> [Work required]
Please reproduce, character for character, the stretch of items below from the line containing "You are a computer-use agent. The width" through the line containing "I will coord(1436,60).", and nothing else.

## start

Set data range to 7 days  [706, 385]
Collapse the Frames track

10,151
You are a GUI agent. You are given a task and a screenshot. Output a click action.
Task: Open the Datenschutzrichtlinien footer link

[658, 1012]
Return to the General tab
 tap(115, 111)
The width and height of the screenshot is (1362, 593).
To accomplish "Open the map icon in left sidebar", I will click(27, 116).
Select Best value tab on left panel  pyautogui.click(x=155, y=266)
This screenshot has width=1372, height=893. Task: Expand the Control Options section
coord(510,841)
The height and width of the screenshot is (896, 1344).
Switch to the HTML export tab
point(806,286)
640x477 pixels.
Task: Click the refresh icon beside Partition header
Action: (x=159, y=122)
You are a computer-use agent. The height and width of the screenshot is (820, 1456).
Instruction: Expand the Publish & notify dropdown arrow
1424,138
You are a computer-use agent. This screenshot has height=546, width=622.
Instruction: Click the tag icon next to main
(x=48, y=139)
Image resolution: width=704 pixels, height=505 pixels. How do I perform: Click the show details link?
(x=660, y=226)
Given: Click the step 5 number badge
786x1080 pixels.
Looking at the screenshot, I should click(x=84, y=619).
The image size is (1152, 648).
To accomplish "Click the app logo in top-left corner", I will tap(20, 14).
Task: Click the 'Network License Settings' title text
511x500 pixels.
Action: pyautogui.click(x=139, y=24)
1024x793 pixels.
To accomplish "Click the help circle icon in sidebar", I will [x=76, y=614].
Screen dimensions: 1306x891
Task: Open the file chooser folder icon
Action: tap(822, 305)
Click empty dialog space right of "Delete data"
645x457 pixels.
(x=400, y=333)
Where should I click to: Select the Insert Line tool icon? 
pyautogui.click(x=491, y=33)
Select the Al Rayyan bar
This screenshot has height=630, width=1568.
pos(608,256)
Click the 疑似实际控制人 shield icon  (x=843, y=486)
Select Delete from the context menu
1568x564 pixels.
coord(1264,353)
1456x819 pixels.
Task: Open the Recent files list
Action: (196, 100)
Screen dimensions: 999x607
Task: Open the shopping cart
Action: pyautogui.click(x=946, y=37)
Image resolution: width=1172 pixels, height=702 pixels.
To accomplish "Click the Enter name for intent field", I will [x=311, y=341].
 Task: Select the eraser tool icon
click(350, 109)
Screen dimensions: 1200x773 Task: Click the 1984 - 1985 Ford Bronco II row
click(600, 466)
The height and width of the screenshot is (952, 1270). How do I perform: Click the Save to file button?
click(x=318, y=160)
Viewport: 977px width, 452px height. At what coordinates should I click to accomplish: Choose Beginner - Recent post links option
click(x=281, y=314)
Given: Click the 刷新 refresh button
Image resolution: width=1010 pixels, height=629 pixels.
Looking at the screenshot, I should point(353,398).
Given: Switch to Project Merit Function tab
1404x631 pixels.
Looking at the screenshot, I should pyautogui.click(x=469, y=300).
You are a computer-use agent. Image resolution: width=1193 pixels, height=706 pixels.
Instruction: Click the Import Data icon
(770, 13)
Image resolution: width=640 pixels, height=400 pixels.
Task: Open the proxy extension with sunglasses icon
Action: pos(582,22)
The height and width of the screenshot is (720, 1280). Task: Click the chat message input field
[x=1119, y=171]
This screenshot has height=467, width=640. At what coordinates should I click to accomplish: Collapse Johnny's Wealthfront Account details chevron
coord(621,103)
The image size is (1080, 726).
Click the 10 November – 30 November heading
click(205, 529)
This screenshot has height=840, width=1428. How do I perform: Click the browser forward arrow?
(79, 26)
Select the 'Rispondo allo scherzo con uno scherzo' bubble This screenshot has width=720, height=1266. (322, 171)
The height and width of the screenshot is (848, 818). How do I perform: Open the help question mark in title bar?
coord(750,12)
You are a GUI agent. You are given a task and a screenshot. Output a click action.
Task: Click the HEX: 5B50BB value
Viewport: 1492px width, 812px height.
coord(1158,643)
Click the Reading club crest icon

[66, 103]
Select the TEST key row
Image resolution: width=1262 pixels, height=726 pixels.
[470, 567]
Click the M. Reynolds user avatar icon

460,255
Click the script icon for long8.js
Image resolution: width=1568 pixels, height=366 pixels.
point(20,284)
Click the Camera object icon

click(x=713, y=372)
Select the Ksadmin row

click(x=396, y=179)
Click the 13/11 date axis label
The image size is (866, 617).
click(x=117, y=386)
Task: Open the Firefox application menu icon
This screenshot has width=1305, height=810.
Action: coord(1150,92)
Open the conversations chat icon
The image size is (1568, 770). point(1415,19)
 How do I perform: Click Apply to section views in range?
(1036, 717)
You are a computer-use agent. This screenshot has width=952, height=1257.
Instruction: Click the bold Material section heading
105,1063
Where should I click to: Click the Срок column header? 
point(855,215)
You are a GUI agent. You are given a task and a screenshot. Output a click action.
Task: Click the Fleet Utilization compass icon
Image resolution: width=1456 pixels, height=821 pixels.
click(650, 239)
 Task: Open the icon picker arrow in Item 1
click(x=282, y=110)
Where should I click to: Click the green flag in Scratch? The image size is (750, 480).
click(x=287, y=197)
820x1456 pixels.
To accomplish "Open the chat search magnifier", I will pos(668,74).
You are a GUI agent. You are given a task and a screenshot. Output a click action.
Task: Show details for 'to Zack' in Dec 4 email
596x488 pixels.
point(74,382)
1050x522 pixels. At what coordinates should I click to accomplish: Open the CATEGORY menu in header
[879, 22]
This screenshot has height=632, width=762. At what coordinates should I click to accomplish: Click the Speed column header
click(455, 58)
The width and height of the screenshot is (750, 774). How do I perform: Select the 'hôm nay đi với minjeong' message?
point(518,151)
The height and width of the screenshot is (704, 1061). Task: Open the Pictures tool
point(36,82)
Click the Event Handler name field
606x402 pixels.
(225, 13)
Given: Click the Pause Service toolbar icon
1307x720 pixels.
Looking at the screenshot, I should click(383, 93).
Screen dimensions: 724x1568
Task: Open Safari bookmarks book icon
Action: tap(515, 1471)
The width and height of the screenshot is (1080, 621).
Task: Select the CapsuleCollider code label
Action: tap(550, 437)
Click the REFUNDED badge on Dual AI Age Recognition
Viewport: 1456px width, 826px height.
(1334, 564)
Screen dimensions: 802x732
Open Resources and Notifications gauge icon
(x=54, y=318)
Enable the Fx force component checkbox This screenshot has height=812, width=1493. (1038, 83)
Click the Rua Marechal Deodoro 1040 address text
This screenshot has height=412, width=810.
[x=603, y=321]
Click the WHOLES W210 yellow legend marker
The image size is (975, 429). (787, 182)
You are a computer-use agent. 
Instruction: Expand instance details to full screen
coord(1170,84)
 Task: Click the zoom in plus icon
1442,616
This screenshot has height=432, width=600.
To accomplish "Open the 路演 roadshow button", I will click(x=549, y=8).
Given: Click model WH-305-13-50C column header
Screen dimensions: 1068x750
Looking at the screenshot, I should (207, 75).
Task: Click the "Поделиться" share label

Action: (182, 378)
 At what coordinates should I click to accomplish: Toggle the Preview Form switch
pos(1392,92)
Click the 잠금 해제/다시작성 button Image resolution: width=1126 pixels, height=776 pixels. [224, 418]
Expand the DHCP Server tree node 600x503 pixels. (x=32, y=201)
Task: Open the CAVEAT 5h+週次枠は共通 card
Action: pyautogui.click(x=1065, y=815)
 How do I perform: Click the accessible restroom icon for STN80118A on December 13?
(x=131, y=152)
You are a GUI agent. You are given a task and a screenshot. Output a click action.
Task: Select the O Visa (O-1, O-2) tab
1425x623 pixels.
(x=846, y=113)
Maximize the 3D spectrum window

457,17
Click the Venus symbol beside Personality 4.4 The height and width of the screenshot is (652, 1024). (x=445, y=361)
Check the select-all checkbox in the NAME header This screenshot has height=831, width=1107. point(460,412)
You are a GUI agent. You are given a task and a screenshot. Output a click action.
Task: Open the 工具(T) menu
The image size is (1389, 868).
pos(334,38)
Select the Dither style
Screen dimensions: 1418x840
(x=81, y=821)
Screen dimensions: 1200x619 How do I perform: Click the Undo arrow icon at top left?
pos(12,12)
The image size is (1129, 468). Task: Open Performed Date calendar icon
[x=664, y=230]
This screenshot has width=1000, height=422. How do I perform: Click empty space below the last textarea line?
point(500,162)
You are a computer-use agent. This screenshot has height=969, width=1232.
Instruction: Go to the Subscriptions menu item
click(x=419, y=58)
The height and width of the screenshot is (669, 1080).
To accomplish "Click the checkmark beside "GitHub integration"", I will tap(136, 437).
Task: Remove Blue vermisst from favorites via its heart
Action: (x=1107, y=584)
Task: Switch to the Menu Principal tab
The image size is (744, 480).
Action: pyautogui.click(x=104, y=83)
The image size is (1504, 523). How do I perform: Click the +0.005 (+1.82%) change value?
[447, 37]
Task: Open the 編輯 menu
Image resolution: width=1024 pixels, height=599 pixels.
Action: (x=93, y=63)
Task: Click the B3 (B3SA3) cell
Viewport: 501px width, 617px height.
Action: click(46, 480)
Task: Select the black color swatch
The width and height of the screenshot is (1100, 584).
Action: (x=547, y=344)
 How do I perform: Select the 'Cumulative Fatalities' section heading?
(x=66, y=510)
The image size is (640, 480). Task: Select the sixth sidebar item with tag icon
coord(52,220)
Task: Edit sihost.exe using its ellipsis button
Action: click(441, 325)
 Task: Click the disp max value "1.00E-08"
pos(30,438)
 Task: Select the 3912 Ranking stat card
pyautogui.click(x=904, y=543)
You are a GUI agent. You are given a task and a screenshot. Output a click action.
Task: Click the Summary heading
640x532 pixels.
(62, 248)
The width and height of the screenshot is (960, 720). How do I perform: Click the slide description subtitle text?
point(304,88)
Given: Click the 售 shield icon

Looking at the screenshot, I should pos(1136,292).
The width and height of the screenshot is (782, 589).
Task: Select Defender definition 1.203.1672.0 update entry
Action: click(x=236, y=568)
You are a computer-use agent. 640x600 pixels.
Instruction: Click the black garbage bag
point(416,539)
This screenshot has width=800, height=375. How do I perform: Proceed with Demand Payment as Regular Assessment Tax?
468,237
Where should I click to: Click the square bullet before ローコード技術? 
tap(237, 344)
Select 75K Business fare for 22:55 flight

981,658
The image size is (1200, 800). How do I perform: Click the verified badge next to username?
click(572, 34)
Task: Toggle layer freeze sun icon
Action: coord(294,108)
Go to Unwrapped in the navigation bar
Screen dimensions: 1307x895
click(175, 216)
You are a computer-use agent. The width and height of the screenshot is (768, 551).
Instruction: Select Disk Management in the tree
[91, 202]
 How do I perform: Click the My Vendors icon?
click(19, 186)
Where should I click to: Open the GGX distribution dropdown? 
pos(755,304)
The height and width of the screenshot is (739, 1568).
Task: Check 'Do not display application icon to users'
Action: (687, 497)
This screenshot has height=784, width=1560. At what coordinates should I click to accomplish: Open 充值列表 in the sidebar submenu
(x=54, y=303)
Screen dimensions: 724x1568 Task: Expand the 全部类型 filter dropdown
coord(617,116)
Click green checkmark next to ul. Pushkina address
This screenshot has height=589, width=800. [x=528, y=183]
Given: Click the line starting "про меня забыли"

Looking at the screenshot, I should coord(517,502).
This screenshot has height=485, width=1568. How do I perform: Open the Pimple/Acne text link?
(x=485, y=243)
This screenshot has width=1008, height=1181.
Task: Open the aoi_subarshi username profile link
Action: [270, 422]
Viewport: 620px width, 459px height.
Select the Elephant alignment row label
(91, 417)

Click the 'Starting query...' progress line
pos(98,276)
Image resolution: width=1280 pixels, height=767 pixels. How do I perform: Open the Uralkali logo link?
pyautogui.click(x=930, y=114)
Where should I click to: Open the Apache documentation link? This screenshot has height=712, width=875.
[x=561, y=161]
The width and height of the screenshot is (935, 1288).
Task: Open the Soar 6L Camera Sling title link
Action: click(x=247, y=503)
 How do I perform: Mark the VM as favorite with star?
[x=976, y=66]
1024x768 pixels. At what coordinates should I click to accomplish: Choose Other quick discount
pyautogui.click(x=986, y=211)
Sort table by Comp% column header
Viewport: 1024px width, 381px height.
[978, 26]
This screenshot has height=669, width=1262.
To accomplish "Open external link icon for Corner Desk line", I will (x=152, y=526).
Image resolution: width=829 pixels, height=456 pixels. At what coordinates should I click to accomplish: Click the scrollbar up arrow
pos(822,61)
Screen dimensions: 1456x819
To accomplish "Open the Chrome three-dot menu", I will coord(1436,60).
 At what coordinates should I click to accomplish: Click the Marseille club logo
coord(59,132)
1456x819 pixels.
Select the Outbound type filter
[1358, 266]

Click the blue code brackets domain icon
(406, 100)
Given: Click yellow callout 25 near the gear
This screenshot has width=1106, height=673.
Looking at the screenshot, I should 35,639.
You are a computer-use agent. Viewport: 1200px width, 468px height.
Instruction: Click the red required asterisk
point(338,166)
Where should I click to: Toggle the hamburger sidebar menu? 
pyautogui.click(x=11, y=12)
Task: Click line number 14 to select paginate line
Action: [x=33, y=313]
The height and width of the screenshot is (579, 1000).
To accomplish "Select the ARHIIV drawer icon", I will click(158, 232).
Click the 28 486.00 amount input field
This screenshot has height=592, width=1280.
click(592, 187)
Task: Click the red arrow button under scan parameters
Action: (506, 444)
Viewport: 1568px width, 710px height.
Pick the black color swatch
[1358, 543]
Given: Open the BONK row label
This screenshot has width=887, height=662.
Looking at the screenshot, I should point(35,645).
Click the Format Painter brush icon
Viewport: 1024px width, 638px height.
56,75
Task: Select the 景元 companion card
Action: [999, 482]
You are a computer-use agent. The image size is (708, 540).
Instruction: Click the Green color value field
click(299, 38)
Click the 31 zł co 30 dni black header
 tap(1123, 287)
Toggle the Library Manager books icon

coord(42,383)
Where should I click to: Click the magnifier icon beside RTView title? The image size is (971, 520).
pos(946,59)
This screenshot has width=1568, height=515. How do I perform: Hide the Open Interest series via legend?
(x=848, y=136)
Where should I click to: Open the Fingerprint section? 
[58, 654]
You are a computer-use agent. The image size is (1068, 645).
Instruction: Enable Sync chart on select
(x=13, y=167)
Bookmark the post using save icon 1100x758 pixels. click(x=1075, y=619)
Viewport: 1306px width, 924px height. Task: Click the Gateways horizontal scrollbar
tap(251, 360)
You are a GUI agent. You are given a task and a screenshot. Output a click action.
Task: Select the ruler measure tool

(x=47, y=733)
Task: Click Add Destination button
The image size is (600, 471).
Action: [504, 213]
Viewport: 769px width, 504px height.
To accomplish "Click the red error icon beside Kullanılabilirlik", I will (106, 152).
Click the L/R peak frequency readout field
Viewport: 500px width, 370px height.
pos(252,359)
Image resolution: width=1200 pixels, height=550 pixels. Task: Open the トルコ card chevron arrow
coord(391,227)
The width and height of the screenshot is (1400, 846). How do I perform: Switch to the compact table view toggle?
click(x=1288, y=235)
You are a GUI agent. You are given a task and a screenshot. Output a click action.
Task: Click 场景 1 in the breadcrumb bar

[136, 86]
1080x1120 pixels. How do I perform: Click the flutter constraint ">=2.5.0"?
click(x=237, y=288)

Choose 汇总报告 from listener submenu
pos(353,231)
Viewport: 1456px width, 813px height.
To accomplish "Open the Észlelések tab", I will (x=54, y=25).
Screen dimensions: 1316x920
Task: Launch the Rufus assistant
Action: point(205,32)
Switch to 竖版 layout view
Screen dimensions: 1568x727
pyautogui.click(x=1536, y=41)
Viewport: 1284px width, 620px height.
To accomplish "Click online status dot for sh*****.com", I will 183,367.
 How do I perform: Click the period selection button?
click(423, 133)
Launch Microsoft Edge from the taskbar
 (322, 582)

## end

> [Answer below]
You are a computer-use agent. The width and height of the screenshot is (768, 551).
Instruction: Select Disk Management in the tree
[91, 202]
 How do I perform: Click the My Vendors icon?
click(19, 186)
Where should I click to: Open the GGX distribution dropdown? 
pos(755,304)
The height and width of the screenshot is (739, 1568).
Task: Check 'Do not display application icon to users'
Action: (687, 497)
This screenshot has height=784, width=1560. At what coordinates should I click to accomplish: Open 充值列表 in the sidebar submenu
(x=54, y=303)
Screen dimensions: 724x1568 Task: Expand the 全部类型 filter dropdown
coord(617,116)
Click green checkmark next to ul. Pushkina address
This screenshot has height=589, width=800. [x=528, y=183]
Given: Click the line starting "про меня забыли"

Looking at the screenshot, I should coord(517,502).
This screenshot has height=485, width=1568. How do I perform: Open the Pimple/Acne text link?
(x=485, y=243)
This screenshot has width=1008, height=1181.
Task: Open the aoi_subarshi username profile link
Action: [270, 422]
Viewport: 620px width, 459px height.
Select the Elephant alignment row label
(91, 417)

Click the 'Starting query...' progress line
pos(98,276)
Image resolution: width=1280 pixels, height=767 pixels. How do I perform: Open the Uralkali logo link?
pyautogui.click(x=930, y=114)
Where should I click to: Open the Apache documentation link? This screenshot has height=712, width=875.
[x=561, y=161]
The width and height of the screenshot is (935, 1288).
Task: Open the Soar 6L Camera Sling title link
Action: click(x=247, y=503)
 How do I perform: Mark the VM as favorite with star?
[x=976, y=66]
1024x768 pixels. At what coordinates should I click to accomplish: Choose Other quick discount
pyautogui.click(x=986, y=211)
Sort table by Comp% column header
Viewport: 1024px width, 381px height.
[978, 26]
This screenshot has height=669, width=1262.
To accomplish "Open external link icon for Corner Desk line", I will (x=152, y=526).
Image resolution: width=829 pixels, height=456 pixels. At what coordinates should I click to accomplish: Click the scrollbar up arrow
pos(822,61)
Screen dimensions: 1456x819
To accomplish "Open the Chrome three-dot menu", I will coord(1436,60).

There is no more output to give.